Artisanengoldbergbau und Kleinbergbau: Lebensgrundlagen, Herausforderungen und die Zukunft
Untersuchen Sie die Welt des Artisanengoldbergbaus und Kleinbergbaus (ASGM) – seine Rolle in Entwicklungswirtschaften, die Quecksilbernutzung, Sicherheitsrisiken und Formalisierungsbemühungen.
Kernidee: Artisanengoldbergbau und Kleinbergbau (ASGM) stellen einen kritischen, aber oft informellen Sektor dar, der Millionen von Menschen weltweit eine Lebensgrundlage bietet, aber erheblichen Umwelt-, Gesundheits- und Sicherheitsherausforderungen gegenübersteht, die eine Formalisierung und verantwortungsvolle Praktiken erfordern.
Wichtigste Erkenntnisse
- •ASGM ist eine bedeutende Einkommensquelle für Millionen von Menschen weltweit und trägt erheblich zur Goldproduktion bei.
- •Der weit verbreitete Einsatz von Quecksilber im ASGM birgt aufgrund seiner Toxizität erhebliche Umwelt- und Gesundheitsrisiken.
- •Bergleute sind erheblichen Sicherheitsgefahren ausgesetzt, darunter Minenkollapse, schlechte Belüftung und mangelnde Schutzausrüstung.

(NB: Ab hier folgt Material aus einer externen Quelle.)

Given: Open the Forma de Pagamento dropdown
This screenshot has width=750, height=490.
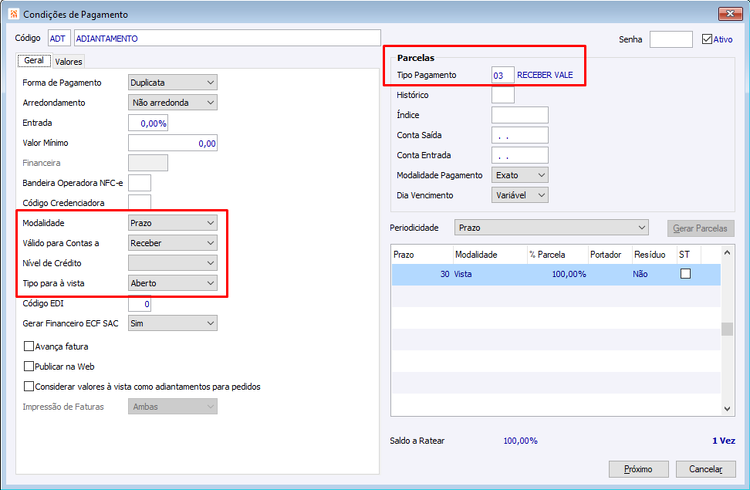Looking at the screenshot, I should pos(173,82).
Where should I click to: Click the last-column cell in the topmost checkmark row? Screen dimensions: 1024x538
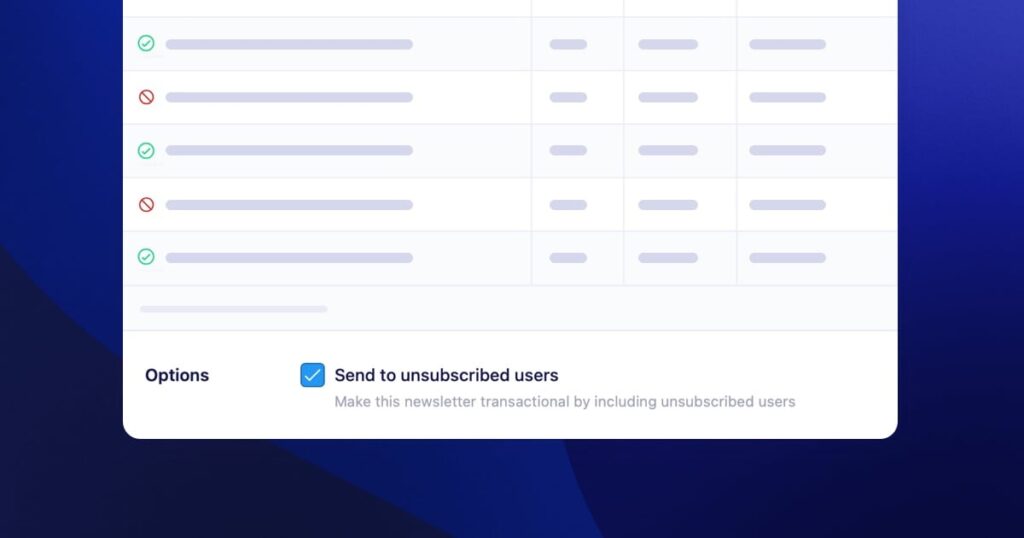click(787, 44)
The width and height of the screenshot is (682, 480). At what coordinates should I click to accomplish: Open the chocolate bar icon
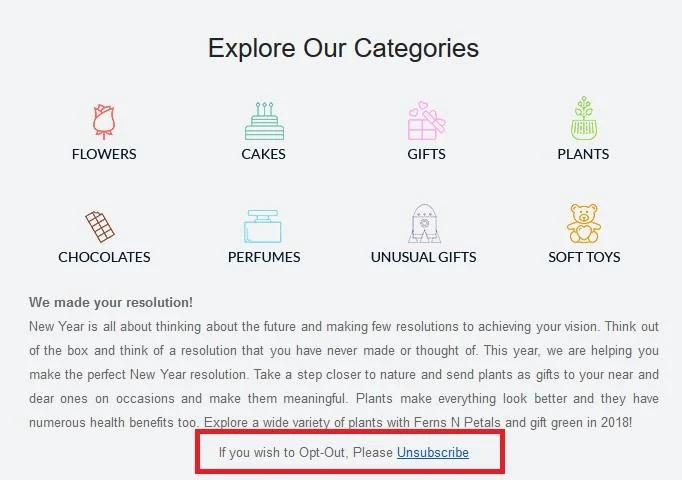(x=100, y=225)
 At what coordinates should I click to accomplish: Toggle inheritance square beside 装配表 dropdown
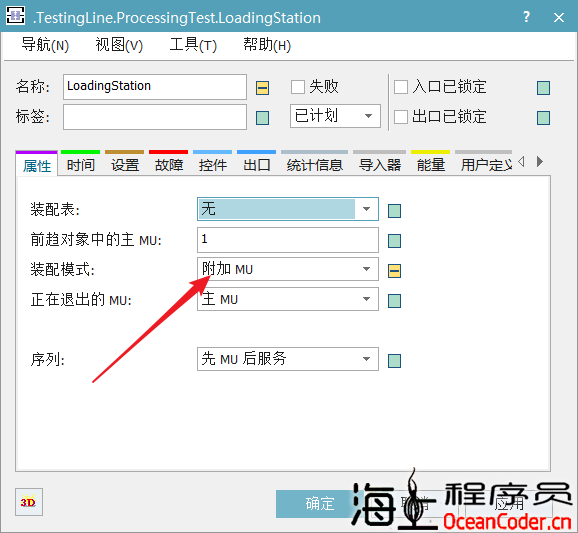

- •Formalisierungsbemühungen zielen darauf ab, die Arbeitsbedingungen zu verbessern, den Quecksilbergebrauch zu reduzieren und ASGM in rechtliche Rahmenbedingungen zu integrieren.
- •Die Förderung quecksilberfreier Technologien und verantwortungsvoller Beschaffung sind Schlüssel für einen nachhaltigeren ASGM-Sektor.
Häufig gestellte Fragen
Was ist der Unterschied zwischen Artisanengoldbergbau und Kleinbergbau?
Obwohl die Begriffe oft austauschbar verwendet werden, bezieht sich Artisanengoldbergbau typischerweise auf Bergbau, der von Einzelpersonen oder kleinen Gruppen mit einfachen Werkzeugen und manueller Arbeit durchgeführt wird und oft eine Haupteinkommensquelle darstellt. Kleinbergbau kann etwas höhere Kapitalinvestitionen und Technologie beinhalten, operiert aber immer noch in einem viel kleineren Maßstab als der industrielle Bergbau. Beide sind durch geringere Produktionsmengen gekennzeichnet und operieren oft im informellen Sektor.
Warum ist Quecksilber im ASGM so verbreitet?
Quecksilber wird im ASGM weit verbreitet eingesetzt, da es ein relativ kostengünstiges und wirksames chemisches Mittel zur Trennung feiner Goldpartikel vom Erz durch Amalgamation ist. Es ermöglicht den Bergleuten, Gold zurückzugewinnen, das mit einfacheren Schwerkrafttrennungsmethoden sonst verloren gehen würde. Seine einfache Anwendung geht jedoch mit erheblichen Umwelt- und Gesundheitskosten einher.
Was sind die wichtigsten quecksilberfreien Alternativen im ASGM?
Mehrere quecksilberfreie Methoden werden gefördert, darunter Direktverhüttung (bei der das Erz direkt erhitzt wird, um das Gold zu schmelzen), Schwerkrafttrennungstechniken (wie Schützen, Setzmaschinen und Rütteltische, die Dichteunterschiede nutzen) und chemische Prozesse, die kein Quecksilber beinhalten. Die Eignung jeder Methode hängt von den spezifischen Erzcharakteristiken und den verfügbaren Ressourcen ab.